Survival probabilities (i.e., proportion without virologic failure) during 12 months of non-nucleoside reverse transcriptase inhibitor-based ART (NNRTI-ART) of all women stratified by history of antiretroviral (ARV) treatment for prevention-of-mother-to-child-transmission (PMTCT) (Panel A), and by pre-ART drug-resistance category (wild-type (WT), minority variants (MinV), majority variants (MajV)) (Panel B). Women with minority variants were further stratified into those with (MinV(+)) and without (MinV(−)) exposure to sdNVP+ZDV±3TC. Benjamini-Hochberg-adjusted P values denote levels of significance for pairwise log-rank comparisons between survival curves: ‘*’ 0.05, ‘**’ 0.01, ‘***’ <0.0001. Risk tables denote total number of participants with outcome at each timepoint below survival plots.

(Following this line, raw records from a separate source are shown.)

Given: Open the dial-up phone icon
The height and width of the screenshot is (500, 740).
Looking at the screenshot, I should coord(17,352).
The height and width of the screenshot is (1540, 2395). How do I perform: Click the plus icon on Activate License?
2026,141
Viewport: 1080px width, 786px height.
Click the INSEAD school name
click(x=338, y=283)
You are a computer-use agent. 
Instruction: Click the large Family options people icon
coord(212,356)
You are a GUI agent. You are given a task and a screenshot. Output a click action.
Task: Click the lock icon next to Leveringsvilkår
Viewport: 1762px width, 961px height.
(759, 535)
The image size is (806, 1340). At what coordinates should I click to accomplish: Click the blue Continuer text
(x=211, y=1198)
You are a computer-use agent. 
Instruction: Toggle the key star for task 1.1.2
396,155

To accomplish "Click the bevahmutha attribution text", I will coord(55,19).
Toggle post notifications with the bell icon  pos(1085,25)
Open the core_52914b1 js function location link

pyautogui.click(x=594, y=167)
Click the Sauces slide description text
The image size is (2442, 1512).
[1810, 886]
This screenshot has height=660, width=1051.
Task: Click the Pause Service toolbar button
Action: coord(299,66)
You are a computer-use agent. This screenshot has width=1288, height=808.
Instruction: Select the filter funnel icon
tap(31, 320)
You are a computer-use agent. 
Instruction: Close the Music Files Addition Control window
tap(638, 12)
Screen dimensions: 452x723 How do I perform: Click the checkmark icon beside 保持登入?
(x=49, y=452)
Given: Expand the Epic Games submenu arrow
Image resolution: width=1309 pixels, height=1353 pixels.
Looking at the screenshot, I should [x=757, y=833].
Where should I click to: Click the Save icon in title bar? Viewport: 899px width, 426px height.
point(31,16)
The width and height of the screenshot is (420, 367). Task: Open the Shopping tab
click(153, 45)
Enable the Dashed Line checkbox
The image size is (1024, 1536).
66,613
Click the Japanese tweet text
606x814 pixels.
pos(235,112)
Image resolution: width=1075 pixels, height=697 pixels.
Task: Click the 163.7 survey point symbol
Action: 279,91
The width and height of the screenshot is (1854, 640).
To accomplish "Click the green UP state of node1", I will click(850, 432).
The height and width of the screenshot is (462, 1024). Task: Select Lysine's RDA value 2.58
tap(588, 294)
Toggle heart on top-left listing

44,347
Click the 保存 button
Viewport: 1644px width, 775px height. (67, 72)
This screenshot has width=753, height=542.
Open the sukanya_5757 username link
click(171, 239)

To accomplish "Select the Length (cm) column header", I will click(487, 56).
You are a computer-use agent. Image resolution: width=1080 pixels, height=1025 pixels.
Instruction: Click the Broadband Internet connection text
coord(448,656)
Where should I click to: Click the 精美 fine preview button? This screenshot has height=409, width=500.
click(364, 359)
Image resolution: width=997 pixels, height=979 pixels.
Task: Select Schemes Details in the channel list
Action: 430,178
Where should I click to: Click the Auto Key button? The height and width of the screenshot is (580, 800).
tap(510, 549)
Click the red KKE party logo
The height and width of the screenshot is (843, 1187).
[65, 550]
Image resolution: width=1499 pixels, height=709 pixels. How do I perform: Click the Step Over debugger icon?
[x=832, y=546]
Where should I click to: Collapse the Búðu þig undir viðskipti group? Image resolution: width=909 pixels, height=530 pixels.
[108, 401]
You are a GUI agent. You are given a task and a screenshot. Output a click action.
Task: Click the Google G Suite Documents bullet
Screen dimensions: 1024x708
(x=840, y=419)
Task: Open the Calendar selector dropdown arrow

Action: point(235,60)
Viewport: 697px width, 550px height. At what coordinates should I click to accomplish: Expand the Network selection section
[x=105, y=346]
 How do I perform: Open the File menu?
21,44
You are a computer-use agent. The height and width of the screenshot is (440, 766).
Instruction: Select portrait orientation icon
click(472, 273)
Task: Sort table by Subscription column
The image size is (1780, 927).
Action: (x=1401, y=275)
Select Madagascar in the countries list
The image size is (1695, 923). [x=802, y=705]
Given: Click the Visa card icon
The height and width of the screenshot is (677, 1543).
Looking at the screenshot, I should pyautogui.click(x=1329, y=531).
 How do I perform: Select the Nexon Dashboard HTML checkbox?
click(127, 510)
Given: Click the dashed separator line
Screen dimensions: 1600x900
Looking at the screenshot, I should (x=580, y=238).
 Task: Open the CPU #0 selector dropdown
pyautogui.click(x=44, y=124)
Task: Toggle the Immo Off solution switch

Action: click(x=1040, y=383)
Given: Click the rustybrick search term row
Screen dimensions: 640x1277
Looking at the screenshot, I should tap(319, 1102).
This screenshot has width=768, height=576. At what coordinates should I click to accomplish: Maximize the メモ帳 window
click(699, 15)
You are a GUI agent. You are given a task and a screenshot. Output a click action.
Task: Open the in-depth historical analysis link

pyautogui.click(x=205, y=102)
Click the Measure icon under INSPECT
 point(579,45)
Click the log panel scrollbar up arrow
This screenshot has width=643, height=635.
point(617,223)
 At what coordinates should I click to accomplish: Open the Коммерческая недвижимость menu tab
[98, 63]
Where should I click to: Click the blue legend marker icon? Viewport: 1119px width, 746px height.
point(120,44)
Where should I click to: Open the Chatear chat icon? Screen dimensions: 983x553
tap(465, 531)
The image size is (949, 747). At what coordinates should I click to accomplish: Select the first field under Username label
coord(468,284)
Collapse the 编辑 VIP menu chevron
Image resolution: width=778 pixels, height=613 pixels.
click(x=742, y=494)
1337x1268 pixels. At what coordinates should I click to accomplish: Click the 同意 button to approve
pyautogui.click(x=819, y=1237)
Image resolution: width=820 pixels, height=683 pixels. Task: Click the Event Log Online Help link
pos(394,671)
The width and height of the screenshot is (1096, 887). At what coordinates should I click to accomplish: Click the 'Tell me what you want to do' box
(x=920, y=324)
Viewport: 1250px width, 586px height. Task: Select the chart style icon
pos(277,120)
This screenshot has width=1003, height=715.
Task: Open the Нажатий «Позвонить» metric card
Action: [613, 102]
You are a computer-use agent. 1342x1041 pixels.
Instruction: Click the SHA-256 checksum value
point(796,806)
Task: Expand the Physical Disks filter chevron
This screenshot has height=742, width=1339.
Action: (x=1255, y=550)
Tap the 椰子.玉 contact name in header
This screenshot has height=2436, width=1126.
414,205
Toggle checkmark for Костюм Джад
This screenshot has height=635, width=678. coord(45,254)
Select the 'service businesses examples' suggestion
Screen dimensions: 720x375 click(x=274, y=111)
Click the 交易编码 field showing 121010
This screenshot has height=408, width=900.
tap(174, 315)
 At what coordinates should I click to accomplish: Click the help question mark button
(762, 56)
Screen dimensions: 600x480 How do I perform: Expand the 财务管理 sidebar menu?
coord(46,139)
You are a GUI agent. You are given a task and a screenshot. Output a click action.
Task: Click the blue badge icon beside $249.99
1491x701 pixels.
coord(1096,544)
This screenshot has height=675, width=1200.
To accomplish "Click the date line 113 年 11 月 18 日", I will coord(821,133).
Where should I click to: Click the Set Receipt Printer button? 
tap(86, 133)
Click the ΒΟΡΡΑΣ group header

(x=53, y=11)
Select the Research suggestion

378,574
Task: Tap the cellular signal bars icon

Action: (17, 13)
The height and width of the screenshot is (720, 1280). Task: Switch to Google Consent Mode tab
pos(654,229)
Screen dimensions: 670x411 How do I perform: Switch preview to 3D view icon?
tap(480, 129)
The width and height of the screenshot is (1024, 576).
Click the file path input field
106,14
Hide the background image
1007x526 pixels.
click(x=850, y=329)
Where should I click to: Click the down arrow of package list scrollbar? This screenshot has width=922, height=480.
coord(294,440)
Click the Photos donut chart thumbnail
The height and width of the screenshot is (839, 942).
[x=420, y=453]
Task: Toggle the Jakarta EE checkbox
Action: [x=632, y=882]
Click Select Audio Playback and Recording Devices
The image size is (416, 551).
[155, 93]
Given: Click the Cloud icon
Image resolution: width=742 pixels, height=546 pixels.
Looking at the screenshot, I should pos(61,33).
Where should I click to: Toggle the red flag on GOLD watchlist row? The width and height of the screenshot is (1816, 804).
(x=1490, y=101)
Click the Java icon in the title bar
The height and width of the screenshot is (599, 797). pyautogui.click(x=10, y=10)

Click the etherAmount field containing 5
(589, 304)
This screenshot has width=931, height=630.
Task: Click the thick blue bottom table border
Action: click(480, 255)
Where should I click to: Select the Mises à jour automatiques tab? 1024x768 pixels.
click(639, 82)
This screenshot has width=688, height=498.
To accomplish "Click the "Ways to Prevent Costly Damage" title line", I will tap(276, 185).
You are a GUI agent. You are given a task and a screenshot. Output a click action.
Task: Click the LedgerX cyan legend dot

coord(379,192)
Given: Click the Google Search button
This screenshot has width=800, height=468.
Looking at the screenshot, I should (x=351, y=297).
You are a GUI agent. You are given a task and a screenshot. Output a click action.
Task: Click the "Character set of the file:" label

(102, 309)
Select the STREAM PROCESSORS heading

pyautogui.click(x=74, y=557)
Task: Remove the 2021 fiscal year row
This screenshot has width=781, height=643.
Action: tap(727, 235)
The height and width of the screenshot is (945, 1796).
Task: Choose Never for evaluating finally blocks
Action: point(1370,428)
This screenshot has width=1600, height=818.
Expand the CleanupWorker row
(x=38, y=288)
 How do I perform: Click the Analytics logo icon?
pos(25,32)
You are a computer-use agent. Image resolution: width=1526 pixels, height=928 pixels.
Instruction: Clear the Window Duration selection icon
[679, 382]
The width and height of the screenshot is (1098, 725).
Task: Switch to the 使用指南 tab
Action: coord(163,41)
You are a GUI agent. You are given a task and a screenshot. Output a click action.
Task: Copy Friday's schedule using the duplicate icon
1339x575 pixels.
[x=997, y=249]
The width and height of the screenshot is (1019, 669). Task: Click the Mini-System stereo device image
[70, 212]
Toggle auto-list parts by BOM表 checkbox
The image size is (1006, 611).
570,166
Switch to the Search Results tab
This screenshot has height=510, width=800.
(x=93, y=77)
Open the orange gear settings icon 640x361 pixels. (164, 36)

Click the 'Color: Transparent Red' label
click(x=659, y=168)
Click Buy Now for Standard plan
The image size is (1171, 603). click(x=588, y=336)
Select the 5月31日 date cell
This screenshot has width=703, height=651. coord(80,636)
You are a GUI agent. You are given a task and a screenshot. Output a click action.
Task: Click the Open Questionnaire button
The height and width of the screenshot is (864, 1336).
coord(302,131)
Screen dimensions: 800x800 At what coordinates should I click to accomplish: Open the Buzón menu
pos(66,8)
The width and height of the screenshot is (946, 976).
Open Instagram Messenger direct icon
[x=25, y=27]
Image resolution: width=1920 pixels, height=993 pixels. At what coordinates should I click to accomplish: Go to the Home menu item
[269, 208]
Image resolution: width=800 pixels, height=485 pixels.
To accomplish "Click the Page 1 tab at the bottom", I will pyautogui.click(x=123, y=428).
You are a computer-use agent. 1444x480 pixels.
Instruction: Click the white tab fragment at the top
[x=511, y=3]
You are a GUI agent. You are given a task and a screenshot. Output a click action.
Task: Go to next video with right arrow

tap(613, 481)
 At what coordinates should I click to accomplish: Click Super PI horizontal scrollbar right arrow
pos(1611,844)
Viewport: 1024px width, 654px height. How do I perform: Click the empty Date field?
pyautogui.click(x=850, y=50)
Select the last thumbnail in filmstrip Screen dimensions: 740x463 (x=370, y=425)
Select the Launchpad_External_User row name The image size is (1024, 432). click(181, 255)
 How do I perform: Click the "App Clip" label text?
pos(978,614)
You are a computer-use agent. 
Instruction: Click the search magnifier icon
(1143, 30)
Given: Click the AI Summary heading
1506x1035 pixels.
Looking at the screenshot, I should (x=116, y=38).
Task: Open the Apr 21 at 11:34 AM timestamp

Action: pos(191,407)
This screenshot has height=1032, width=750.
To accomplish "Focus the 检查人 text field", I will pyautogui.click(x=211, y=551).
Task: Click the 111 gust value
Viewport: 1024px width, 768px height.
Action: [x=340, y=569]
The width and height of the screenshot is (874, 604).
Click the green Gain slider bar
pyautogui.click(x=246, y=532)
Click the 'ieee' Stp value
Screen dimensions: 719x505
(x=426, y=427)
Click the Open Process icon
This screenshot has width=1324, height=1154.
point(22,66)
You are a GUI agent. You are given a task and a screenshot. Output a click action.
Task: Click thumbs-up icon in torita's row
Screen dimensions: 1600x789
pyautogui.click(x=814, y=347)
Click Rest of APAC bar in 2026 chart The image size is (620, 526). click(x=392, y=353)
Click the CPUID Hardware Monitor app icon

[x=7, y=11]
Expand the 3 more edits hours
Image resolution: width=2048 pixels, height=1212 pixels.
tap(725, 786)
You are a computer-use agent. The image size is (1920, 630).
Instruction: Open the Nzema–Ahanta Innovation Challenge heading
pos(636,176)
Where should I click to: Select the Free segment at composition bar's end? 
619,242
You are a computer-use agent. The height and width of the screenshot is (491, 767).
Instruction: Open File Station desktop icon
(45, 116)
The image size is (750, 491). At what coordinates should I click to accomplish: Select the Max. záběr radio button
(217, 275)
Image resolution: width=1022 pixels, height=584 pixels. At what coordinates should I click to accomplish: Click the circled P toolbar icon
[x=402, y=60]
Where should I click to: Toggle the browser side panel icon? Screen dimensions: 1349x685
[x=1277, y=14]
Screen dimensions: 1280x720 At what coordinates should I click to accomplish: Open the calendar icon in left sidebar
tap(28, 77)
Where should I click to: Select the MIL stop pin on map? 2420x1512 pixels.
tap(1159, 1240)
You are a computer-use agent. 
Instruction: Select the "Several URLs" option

Panel A: Increased virologic failure was observed in women with a history of sdNVP+ZDV±3TC for PMTCT compared to ARV-naïve women (P=0.05).

Panel B: next-generation-sequencing analyses found that minority variants (MinV) (1–9% of one or more mutant variants within an individual’s HIV quasispecies) and majority variants (MajV) (10–100% mutant) were associated with increased virologic failure compared to wild-type (WT) (<1% mutant) (both P<0.0001).

Panel C: Next-generation-sequencing analyses found that among women with minority variants, increased virologic failure was associated with sdNVP+ZDV±3TC-experience (MinV(+)) compared to ARV-naïve and sdNVP-only-experienced women (MinV(−)), (P=0.01).